By Dave Hannon
At first, I thought it was a lucky coincidence. When I was interviewing the Campbell Soup Co. about their use of SAP BPC, I learned they had used software from OutlookSoft before it was acquired by SAP. Of course, they were were thrilled to hear that SAP bought OutlookSoft because it made their IT landscape a bit less complicated.
“Lucky break for you” I actually said to the folks at Campbell’s.
But it wasn’t the first time I had heard about such a lucky break. Not too long ago, I had been talking to an IT executive who had been using BusinessObjects solutions even before they used SAP. And when those two vendors married up, “It was like we died and went to heaven” the IT executive told me. Heaven, you say?
So then I started getting curious and went back to some notes I took while interviewing an exec at an SAP customer who was also a strong proponent of the Sybase platform for mobile. Sure enough, he used some “dreams came true” kind of language when talking about the SAP acquisition of Sybase.
I started to wonder – what are actually lucky breaks and what are the product of some IT executives or organizations being shrewd enough to consider such possible mergers when selecting their vendors?
I know what you are going to say. You base your vendor decision on a thorough vendor selection process that takes into account the functionality provided by the blah blah blah. I have read
a few RFPs in my day, so I know the company line and I know there are plenty of happy accidents in the world.
But at the end of the day, vendor selection is not an automated process, it involves human reasoning, and sometimes it involves hunches (or calculated estimations, if you prefer). So the question is: how much does the possibility of two companies combining or even just the M&A market in general play into the decision of which vendor to sign on with?
For example, every IT department and their brother is analyzing the cloud market right now, pairing up with vendors for various aspects of cloud. And at the same time every major IT vendor, be it software or hardware, is looking at making some cloud acquisitions. So the cloud market is going to go through some major changes in the next couple years. That sets up some tricky decisions for the average CIO, right?

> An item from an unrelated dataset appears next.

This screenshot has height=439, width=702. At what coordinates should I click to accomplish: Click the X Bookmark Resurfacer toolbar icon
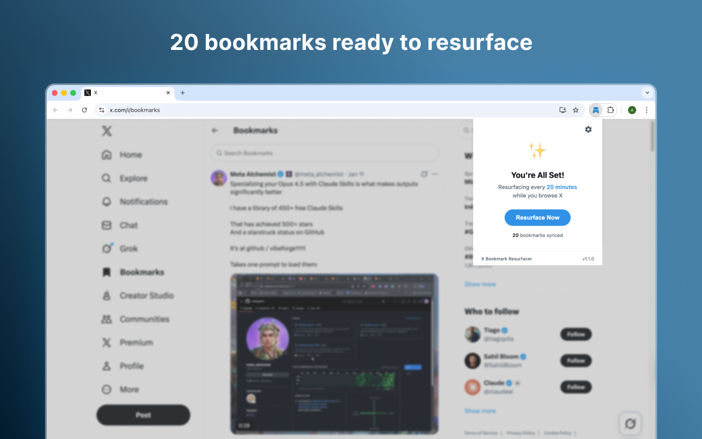click(596, 110)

Team up with a cloud vendor who gets acquired a week after you sign the contract and you could be stuck doing business with a vendor you had no intention of doing business with by default.
But what are your options?
- Hold off on cloud until the market shakes out? (Not an option for most.)

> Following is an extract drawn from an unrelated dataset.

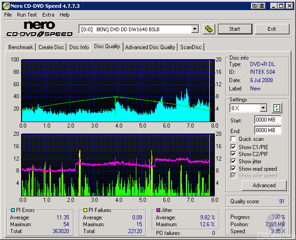Click the magenta Jitter color swatch
Image resolution: width=296 pixels, height=240 pixels.
pyautogui.click(x=157, y=210)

- Go with the standard RFP and if that cloud vendor gets bought deal with the fallout later? (That would be the most common choice.)
- Do some extra due diligence (rumor mill) and try to ascertain (guess, hunch) just which vendors will marry up and come out two steps ahead of the game? (Maybe.)
As always, I would love to get your thoughts on this topic, either personal experience or even just opinions or observations.